For most human beings, it is not possible. But in the alternative reality that is the congress, which operates according to its own arcanic rules and precedents and is exempt from the statutes which bind us the rest of us, a day can be as long or short as the laws of the demand for political gravity.
This is how it has succeeded that the House Republicans in recent weeks have declared the rest of the year a long day when it comes to considering a challenge at President Trump’s prices. They would prefer to avoid votes on the advisability of deleting the samples, but the law says that the Chamber must consider them within a final period.
The obvious solution? Downtime.
It was not the first time that Congress leaders have mixed the laws of the universe for the political opportunity. By folding the legislative time, the leaders of the Chamber and the Senate have long found ways to buy the place for negotiation, to preserve their prerogatives and to protect their members from the votes that they prefer not to have to express.

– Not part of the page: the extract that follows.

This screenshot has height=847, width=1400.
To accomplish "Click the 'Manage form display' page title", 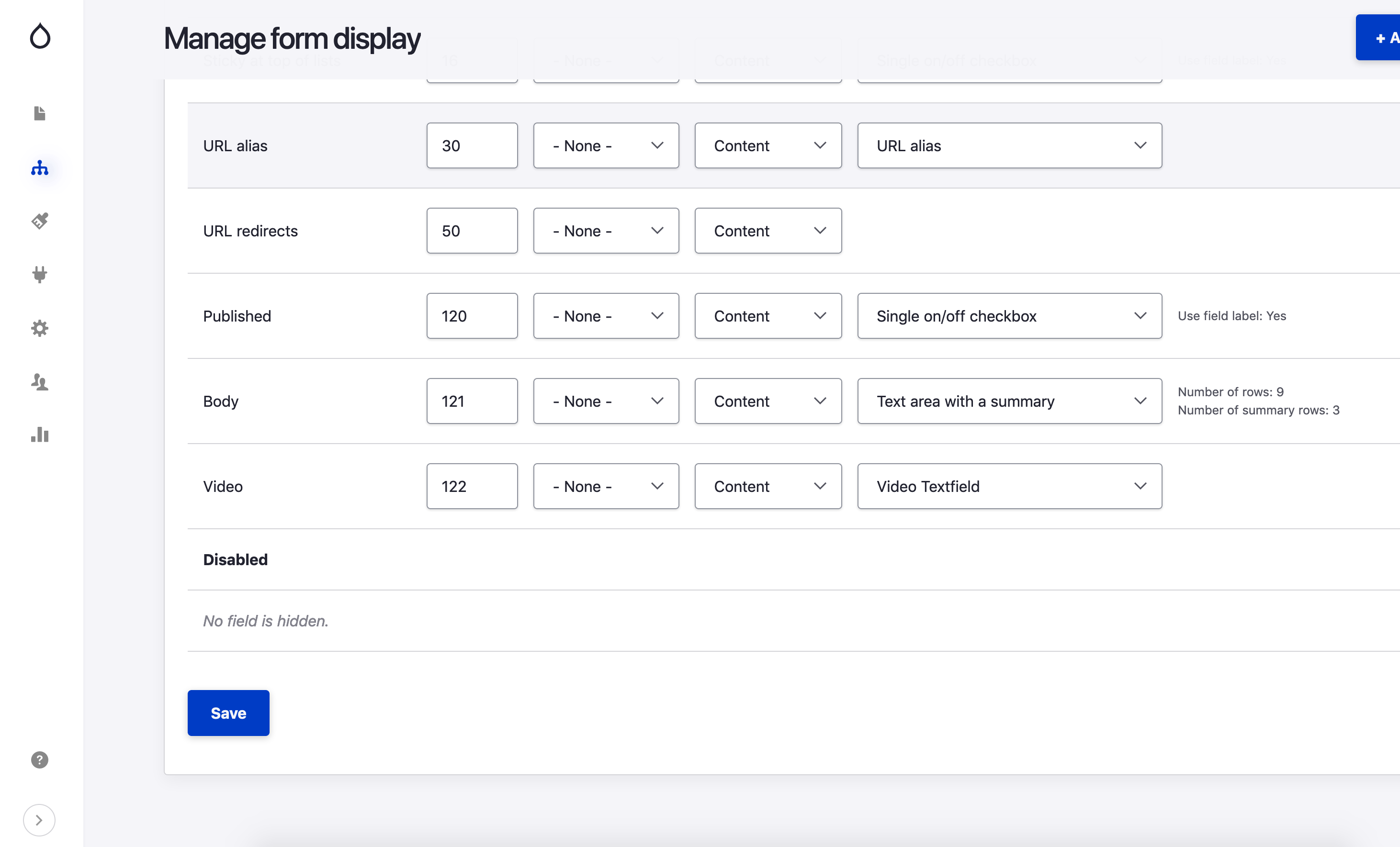I will click(x=292, y=39).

Four years ago, Nancy Pelosi, then the speaker, kept the house in recess during the night rather than adjournment To stretch a single “legislative day” over two calendar days. This decision allowed her to claim that she had held a promise that she had made to moderate the Democrats that she would have a vote on a bill on the infrastructure of $ 1 Billion by the end of the month.
The recent efforts of speaker Mike Johnson to freeze the weather has been more visible – and more sustainable. Last month, he discreetly pushed a provision that Content a calendar gadget Make sure that no legislator could force a vote this year to end Mr. Trump’s prices on Canada, China and Mexico. He used the same thing on Wednesday To vote until at least October on the world rates that Trump announced last week, then in part to take a break.
The first measure said that “every day for the rest of the 119th congress will not constitute a civil day” for the end of the emergency that Trump declared on February 1 to impose prices in Canada, China and Mexico. The resolution approved on Wednesday used the same language to prevent any member from forcing a vote on the rest of Mr. Trump’s rates until September 30.
“When is not one day one day?” The representative Thomas Massie of Kentucky, who was the only member of the GOP to oppose the two movements, wrote on social networks. “Answer: when the congress bypassing the law requiring a vote on national presidential emergencies within 15 days.”
The Democrats were also indignant.
“The Republicans have changed the functioning of the time itself to prevent a vote on the prices authorized under the law,” said representative Jim McGovern, a democrat of Massachusetts.
Johnson also used a distortion of legislative time this month to buy space to suppress a rebellion in his ranks on the rules of the chamber. When a bipartite majority used a complicated maneuver to force a vote on a proposal to allow legislators to vote at a distance after the birth of a child, the speaker had two legislative days – days when the congress leads legislative affairs – to allow his measure to vote.
Instead, he suddenly canceled the house’s affairs for the week, stopping the stopwatch to give himself time to negotiate with the republican architect of the measure, representative Anna Paulina Luna de Florida. When he recognized the room this week, He had concluded an agreement with Ms. Luna to kill her proposal.
The Democrats of the Senate planned a similar schedule more than ten years ago to afford to negotiate with colleagues who wanted to force a vote on reducing the use of headlights. The supporters planned to move the first day of the new congress in 2011, therefore the Democratic leaders Prepared to put the Senate in recess Before they can act, then keep it so – instead of adjourning as planned – for the next three weeks while they were trying to reach an agreement with the demanding changes.
At the time, the Historical Bureau of the Senate said that Senator Robert C. Byrd de Virginie -Western, who died the previous year after having served half a century in the Senate, had set out the calendar failure record in 1980. That year, Mr. Byrd, then on June 12 – to direct the Senate in the same legislative day for 162 days – from June 3 to 12 – Philibatte.